Lisbon – East Timor's deposed prime minister, Mari Alkatiri, rejected Thursday a report by a conflict-prevention group which recommended that he and President Xanana Gusmao sit out next year's general election to reduce tensions in Asia's newest nation.

The Brussels-based International Crisis Group blamed deadly clashes between rival armed factions which swept Dili in April and May partly on a longstanding rivalry between the two men in the report released Tuesday.

The report said internal divisions pose the greatest threat to the elections and that "the most important guarantor against violence might be for the more controversial figures in the capital to sit this election out voluntarily."

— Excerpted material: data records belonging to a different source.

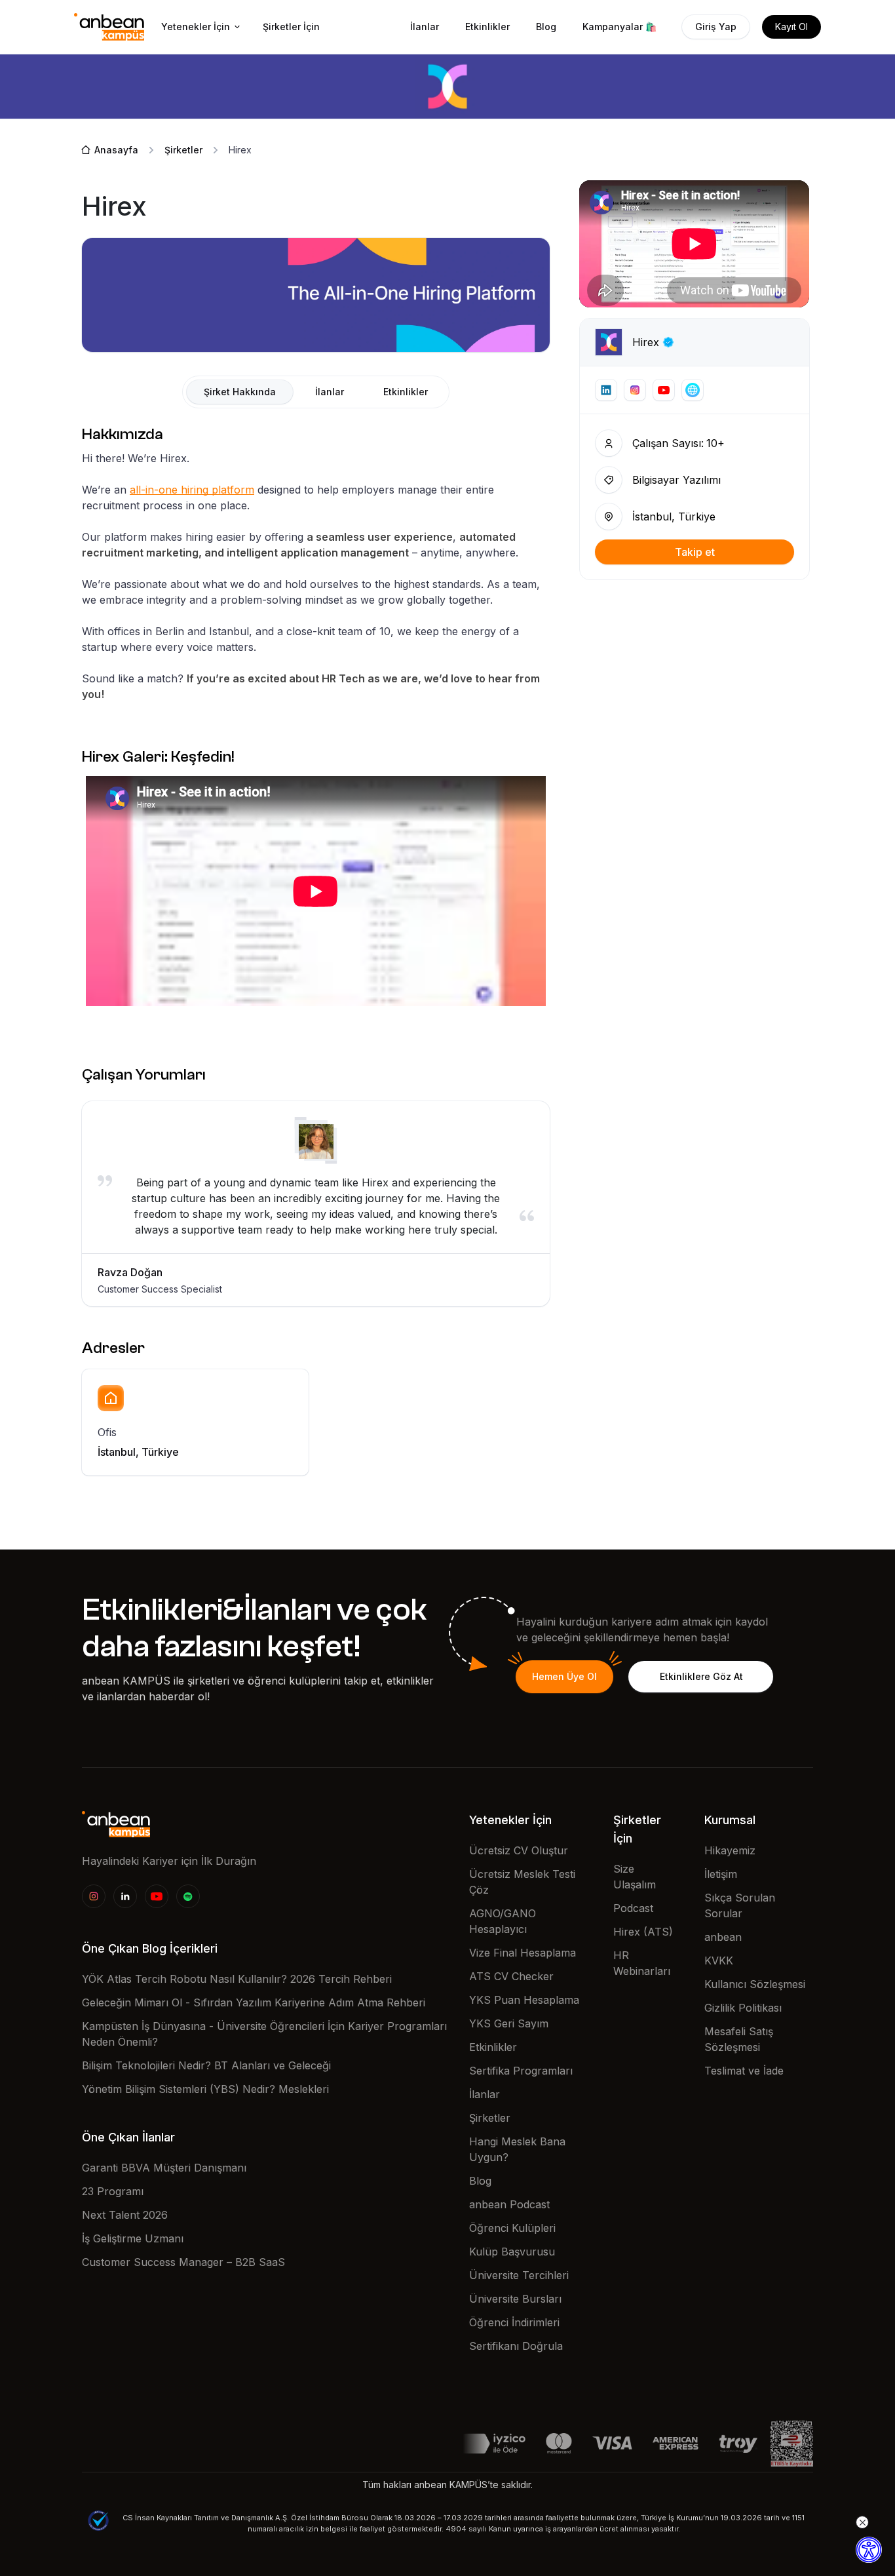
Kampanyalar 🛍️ (619, 26)
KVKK (718, 1960)
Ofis (107, 1432)
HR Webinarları (641, 1963)
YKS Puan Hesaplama (524, 1999)
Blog (546, 26)
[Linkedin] (125, 1896)
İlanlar (424, 26)
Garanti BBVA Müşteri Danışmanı (164, 2167)
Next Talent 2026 (125, 2214)
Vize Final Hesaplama (522, 1952)
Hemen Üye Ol (564, 1676)
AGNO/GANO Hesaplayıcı (502, 1921)
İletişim (720, 1874)
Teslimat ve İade (744, 2070)
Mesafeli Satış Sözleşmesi (738, 2039)
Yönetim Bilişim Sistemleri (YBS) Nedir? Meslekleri (205, 2089)
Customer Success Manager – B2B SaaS (183, 2262)
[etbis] (792, 2442)
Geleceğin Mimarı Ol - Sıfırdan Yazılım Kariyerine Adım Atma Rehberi (253, 2002)
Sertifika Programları (521, 2070)
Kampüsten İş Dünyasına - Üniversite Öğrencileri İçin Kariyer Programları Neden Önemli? (264, 2034)
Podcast (633, 1908)
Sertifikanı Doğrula (516, 2345)
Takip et (695, 551)
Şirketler (489, 2117)
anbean (723, 1936)
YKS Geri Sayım (508, 2023)
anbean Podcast (509, 2204)
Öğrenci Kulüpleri (512, 2227)
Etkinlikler (487, 26)
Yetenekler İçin (195, 26)
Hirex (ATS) (643, 1931)
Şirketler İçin (291, 26)
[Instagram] (93, 1896)
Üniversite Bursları (515, 2298)
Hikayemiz (729, 1850)
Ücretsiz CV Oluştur (518, 1850)
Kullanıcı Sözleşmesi (754, 1984)
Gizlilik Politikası (743, 2007)
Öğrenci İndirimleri (514, 2322)
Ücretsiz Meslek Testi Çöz (522, 1881)
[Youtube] (156, 1896)
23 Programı (112, 2191)
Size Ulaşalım (634, 1876)
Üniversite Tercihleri (519, 2275)
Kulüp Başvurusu (512, 2251)
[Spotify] (188, 1896)
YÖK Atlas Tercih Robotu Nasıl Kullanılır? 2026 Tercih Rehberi (237, 1978)
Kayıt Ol (791, 26)
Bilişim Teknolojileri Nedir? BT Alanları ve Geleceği (206, 2065)
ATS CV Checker (511, 1976)
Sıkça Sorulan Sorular (739, 1905)
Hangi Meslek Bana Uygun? (517, 2149)
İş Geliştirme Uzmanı (132, 2238)
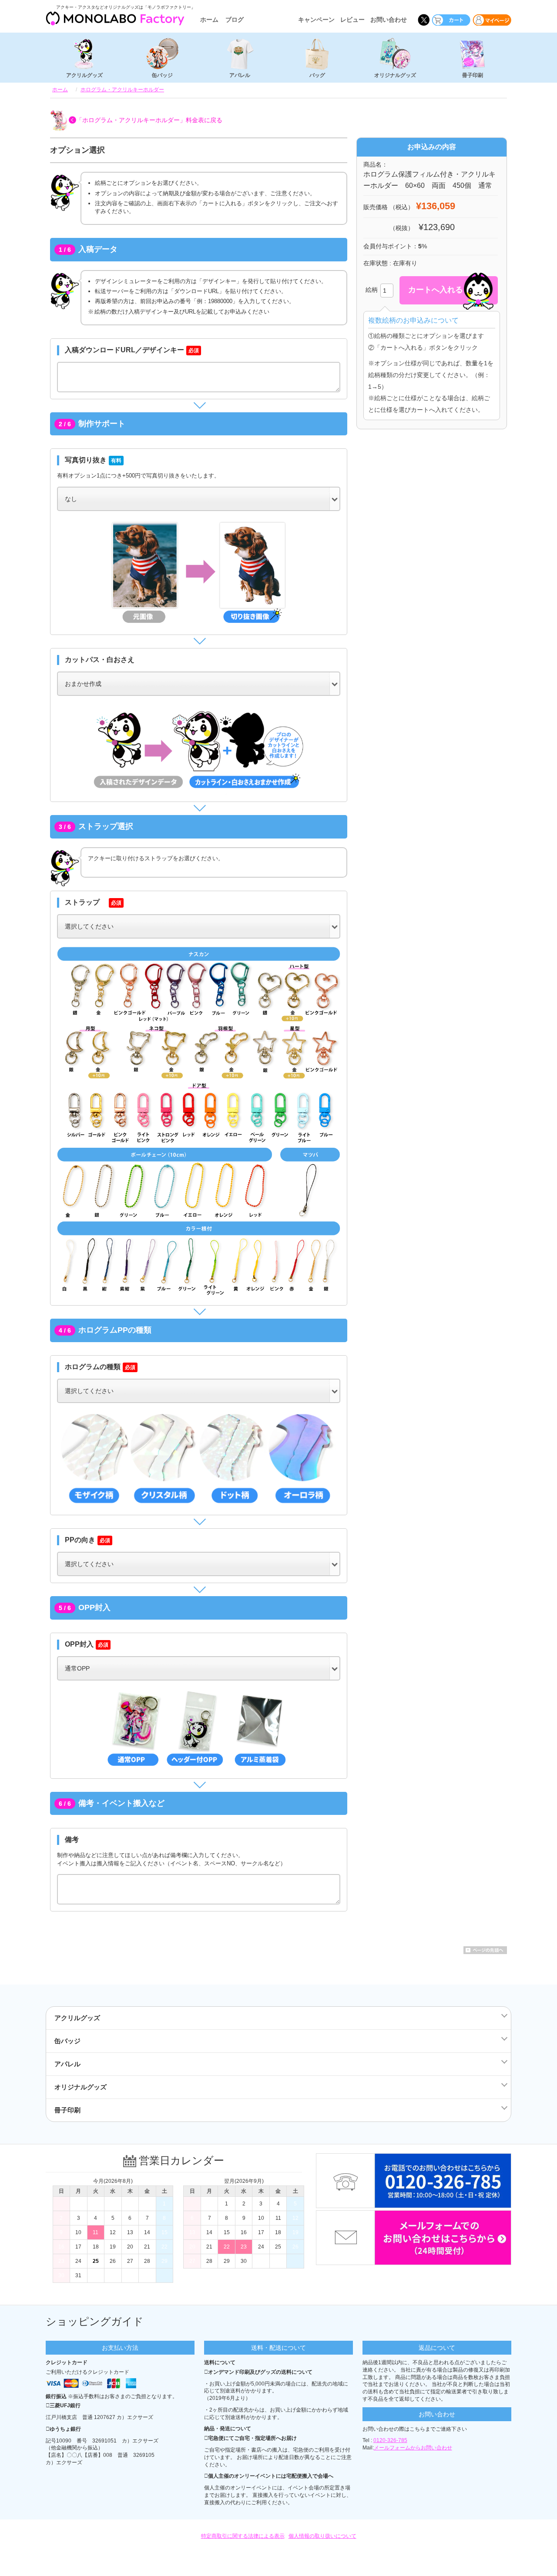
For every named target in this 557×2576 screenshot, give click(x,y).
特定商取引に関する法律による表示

It advised Gusmao and Alkatiri "to think the unthinkable – foregoing any role in the 2007 elections so new leaders can emerge."

But in an interview published in daily Portuguese newspaper Publico, Alkatiri said the report's findings were "a simplistic way to understand what happened in the past in East Timor." "I don't want the conflict to be reduced to two people – me and Xanana Gusmao. Or that today's situation be seen as the result of old conflicts," he added.

Alkatiri resigned as prime minister under pressure in June following a wave of unrest in which more than 30 people were killed and an estimated 100,000 people were displaced.

The violence erupted after Alkatiri sacked over a third of its armed forces and it led to the deployment to East Timor of more than 3,200 international peacekeepers from Australia, New Zealand, Malaysia and Portugal.

Alkatiri was replaced as prime minister by Jose Ramos-Horta, a Nobel Peace Prize winner and East Timor's representative abroad during its struggle to break free of an Indonesian occupation that lasted from 1975 to 1999.

A neglected Portuguese colony for hundreds of years before the Indonesian occupation, East Timor is one of the poorest countries in the world in terms of income terms but has considerable oil and natural gas resources that are just beginning to be explored.